▶ _COMPLETE THE FOLLOWING_
(a) In the security newsletter article, why is SpinOk treated as a supply chain attack? Answer in one to three sentences.
(b) Please duplicate the security newsletter article word for word from "Published: August 12, 2023" up to and including "a bot to do?".

▶ _TEXT BLOCK_
------------------------------------------------------------------------
Published: August 12, 2023 on our newsletter Security Fraud News & Alerts Newsletter.
Have you heard enough of the Trojan Qbot? Well, that sneaky bot is not going away, nor is it sitting back and being quiet. In fact, per a report by Check Point Research, it’s been hanging around making a cybersecurity menace of itself all throughout the year, thus far. It’s not the only malicious news for the year either. The mobile Trojan SpinOk made its debut and that pesky MOVEit zero-day vulnerability has not moved an inch to stay out of the news.
What’s a bot to do?
Qbot (or Qakbot) has been in the cyber news a lot. It was first discovered in 2008, but has been consistently reinvented over time. It went from “merely” a banking Trojan to being able to steal passwords, payment card details, email information, and other things. It can evade anti-virus software and bypass other security measures.
What you can do
Since this is mostly distributed via spam email, always keep those peepers open for phishing lures in your messages. While it’s generally is in email, that doesn’t mean you won’t or can’t see it come along in text messages too. If you don’t know who sent the message or are not expecting any sort of link or attachment, don’t click them. Your sixth sense works, so listen to it when it comes to phishing.
The spin cycle
SpinOk is mobile malware that the researchers said has been downloaded 421 million times. Yikes! It’s a software development kit that has been trojanized and has ruined many popular games and apps. Many of those were found in, and later removed from the Google Play Store. SpinOk can steal sensitive device information and check out what is on the clipboard. Since this is in the development kit, it’s considered a supply chain attack. Likely, there are many more of those to come.
Our spin for you
Always use caution when downloading apps to your mobile devices. Use their official app stores and do plenty of due diligence. Check reviews for any hint of trouble. If the app only has raving reviews and not many of them, give it more time before you download it. This is one time you don’t want to be the early adopter of the latest trendy mobile app.
------------------------------------------------------------------------
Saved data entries

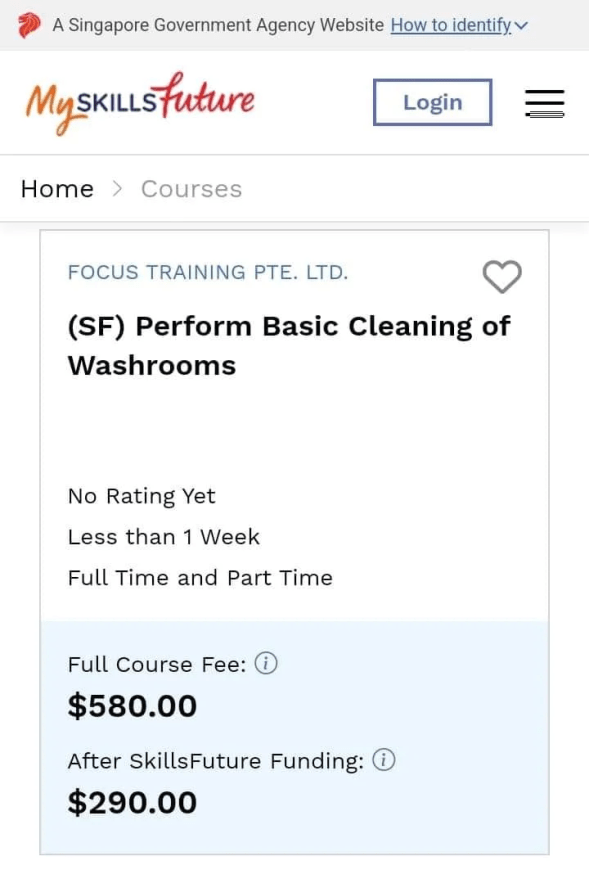Click info icon beside Full Course Fee
Image resolution: width=589 pixels, height=870 pixels.
pos(266,663)
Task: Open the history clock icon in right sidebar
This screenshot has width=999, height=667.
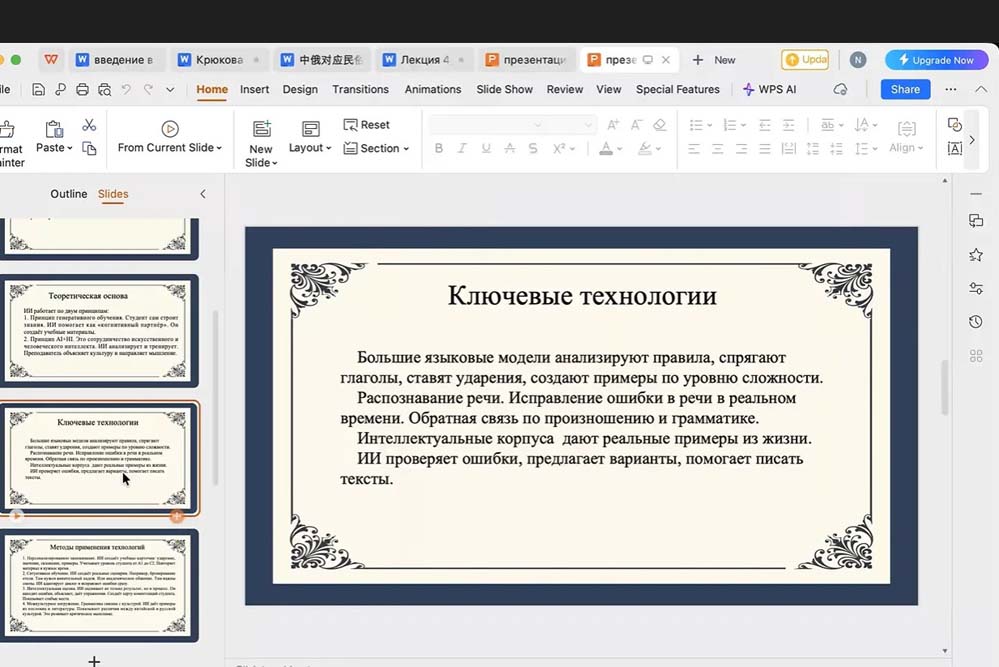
------------------------------------------------------------------------
▶ _EXERCISE ANSWERS_
(a) SpinOk is treated as a supply chain attack because it sits in a software development kit. That kit was trojanized and found its way into many popular games and apps.

(b)
Published: August 12, 2023 on our newsletter Security Fraud News & Alerts Newsletter.
Have you heard enough of the Trojan Qbot? Well, that sneaky bot is not going away, nor is it sitting back and being quiet. In fact, per a report by Check Point Research, it’s been hanging around making a cybersecurity menace of itself all throughout the year, thus far. It’s not the only malicious news for the year either. The mobile Trojan SpinOk made its debut and that pesky MOVEit zero-day vulnerability has not moved an inch to stay out of the news.
What’s a bot to do?